_Task objective:_
From the line containing "Purchase Type [button] (364, 1205)" to the last line of the records below, retype every line exactly and output nothing else.

_Exercise data:_

○ ○ ○ ○

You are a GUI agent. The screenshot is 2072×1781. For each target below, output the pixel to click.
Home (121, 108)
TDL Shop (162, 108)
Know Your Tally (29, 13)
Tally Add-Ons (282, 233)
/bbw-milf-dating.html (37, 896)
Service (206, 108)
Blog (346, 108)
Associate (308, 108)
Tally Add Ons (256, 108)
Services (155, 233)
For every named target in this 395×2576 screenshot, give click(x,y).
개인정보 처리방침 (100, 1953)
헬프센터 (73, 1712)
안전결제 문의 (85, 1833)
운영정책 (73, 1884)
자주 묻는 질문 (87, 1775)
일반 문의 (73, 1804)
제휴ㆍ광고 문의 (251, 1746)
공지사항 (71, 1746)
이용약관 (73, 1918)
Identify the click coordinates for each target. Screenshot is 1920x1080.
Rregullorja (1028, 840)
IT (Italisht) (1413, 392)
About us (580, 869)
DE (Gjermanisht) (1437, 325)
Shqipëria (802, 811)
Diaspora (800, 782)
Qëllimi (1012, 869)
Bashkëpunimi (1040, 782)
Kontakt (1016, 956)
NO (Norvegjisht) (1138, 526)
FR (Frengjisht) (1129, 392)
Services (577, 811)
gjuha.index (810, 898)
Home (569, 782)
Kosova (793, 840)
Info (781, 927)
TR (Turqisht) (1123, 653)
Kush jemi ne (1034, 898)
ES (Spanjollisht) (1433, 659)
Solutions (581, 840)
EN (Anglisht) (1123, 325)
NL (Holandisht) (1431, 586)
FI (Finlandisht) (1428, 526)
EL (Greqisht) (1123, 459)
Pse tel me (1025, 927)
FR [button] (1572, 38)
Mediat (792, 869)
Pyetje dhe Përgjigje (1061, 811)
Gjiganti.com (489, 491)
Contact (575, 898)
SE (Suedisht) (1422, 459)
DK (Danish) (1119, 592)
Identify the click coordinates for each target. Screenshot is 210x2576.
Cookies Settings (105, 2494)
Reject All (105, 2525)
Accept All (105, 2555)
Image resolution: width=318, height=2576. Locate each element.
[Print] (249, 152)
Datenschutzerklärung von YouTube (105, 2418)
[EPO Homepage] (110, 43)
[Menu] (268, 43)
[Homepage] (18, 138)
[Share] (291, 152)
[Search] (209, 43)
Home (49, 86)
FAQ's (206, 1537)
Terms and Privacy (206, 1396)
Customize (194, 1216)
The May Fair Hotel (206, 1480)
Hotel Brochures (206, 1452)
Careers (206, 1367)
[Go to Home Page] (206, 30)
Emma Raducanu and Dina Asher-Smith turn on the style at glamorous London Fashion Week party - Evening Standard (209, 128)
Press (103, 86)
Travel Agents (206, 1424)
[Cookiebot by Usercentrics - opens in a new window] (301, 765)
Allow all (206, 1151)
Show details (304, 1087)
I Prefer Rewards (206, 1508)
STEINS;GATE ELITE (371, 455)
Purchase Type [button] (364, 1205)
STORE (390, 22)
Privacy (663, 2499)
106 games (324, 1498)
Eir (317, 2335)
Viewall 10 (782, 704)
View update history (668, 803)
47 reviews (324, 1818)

○ ○ ○ ○

_Expected output:_
Purchase Type [button] (364, 1205)
STORE (390, 22)
Privacy (663, 2499)
106 games (324, 1498)
Eir (317, 2335)
Viewall 10 (782, 704)
View update history (668, 803)
47 reviews (324, 1818)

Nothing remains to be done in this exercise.